▶ **Task goal**
Could you copy the rows below word for word, starting at the line containing "The height and width of the screenshot is (416, 829)." and ending after the line containing "Click the Aug"?

+--

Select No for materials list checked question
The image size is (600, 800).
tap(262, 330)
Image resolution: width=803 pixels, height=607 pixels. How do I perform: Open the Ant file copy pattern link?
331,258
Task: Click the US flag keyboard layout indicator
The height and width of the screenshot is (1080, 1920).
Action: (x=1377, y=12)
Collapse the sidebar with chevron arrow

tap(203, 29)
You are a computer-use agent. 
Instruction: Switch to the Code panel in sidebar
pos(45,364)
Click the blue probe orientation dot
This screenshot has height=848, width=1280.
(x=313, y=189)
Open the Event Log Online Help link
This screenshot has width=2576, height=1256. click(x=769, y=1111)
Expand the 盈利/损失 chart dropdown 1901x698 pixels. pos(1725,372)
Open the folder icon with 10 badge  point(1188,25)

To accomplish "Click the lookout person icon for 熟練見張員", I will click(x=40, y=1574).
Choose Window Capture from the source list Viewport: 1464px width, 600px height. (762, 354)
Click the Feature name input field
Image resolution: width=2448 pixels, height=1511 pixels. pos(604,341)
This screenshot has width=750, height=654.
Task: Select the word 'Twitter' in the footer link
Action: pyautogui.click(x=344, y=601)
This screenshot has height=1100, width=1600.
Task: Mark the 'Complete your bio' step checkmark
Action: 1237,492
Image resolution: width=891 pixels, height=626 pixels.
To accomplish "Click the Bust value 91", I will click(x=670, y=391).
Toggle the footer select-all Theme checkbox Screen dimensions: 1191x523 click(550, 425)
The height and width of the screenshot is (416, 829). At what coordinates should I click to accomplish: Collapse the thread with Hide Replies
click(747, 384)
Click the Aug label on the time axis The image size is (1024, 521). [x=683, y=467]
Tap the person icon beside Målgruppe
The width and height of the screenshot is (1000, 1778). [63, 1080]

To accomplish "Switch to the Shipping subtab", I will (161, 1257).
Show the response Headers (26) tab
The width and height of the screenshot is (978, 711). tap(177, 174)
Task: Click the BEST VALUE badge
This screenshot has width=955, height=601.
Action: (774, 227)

+--

▶ **Problem solution**
The height and width of the screenshot is (416, 829). At what coordinates should I click to accomplish: Collapse the thread with Hide Replies
click(747, 384)
Click the Aug label on the time axis The image size is (1024, 521). [x=683, y=467]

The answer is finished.